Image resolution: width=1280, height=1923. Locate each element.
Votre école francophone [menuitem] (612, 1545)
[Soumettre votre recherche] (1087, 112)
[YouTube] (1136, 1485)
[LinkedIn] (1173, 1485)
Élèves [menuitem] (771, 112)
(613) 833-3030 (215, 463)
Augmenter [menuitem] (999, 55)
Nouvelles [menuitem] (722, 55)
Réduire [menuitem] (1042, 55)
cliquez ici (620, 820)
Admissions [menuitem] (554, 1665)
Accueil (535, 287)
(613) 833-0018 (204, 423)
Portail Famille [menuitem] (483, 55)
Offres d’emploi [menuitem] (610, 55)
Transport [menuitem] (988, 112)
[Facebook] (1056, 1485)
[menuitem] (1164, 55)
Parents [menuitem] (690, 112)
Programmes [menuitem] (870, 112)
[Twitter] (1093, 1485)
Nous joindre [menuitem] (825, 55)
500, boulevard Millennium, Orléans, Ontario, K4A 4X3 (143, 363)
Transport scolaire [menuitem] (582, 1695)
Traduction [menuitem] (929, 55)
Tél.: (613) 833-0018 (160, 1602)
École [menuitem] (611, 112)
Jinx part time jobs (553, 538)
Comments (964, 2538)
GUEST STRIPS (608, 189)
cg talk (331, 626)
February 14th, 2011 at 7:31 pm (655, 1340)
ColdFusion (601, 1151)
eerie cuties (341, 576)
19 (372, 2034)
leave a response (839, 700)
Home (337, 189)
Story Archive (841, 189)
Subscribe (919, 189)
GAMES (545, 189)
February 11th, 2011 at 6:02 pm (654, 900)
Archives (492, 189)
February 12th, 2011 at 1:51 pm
•••
WORK INSTRUCTIONS: The data above should be duplicated exactly and completely.

THE COMPLETED TASK:
Image resolution: width=1280, height=1923. Locate each element.
Votre école francophone [menuitem] (612, 1545)
[Soumettre votre recherche] (1087, 112)
[YouTube] (1136, 1485)
[LinkedIn] (1173, 1485)
Élèves [menuitem] (771, 112)
(613) 833-3030 (215, 463)
Augmenter [menuitem] (999, 55)
Nouvelles [menuitem] (722, 55)
Réduire [menuitem] (1042, 55)
cliquez ici (620, 820)
Admissions [menuitem] (554, 1665)
Accueil (535, 287)
(613) 833-0018 (204, 423)
Portail Famille [menuitem] (483, 55)
Offres d’emploi [menuitem] (610, 55)
Transport [menuitem] (988, 112)
[Facebook] (1056, 1485)
[menuitem] (1164, 55)
Parents [menuitem] (690, 112)
Programmes [menuitem] (870, 112)
[Twitter] (1093, 1485)
Nous joindre [menuitem] (825, 55)
500, boulevard Millennium, Orléans, Ontario, K4A 4X3 (143, 363)
Transport scolaire [menuitem] (582, 1695)
Traduction [menuitem] (929, 55)
Tél.: (613) 833-0018 (160, 1602)
École [menuitem] (611, 112)
Jinx part time jobs (553, 538)
Comments (964, 2538)
GUEST STRIPS (608, 189)
cg talk (331, 626)
February 14th, 2011 at 7:31 pm (655, 1340)
ColdFusion (601, 1151)
eerie cuties (341, 576)
19 (372, 2034)
leave a response (839, 700)
Home (337, 189)
Story Archive (841, 189)
Subscribe (919, 189)
GAMES (545, 189)
February 11th, 2011 at 6:02 pm (654, 900)
Archives (492, 189)
February 12th, 2011 at 1:51 pm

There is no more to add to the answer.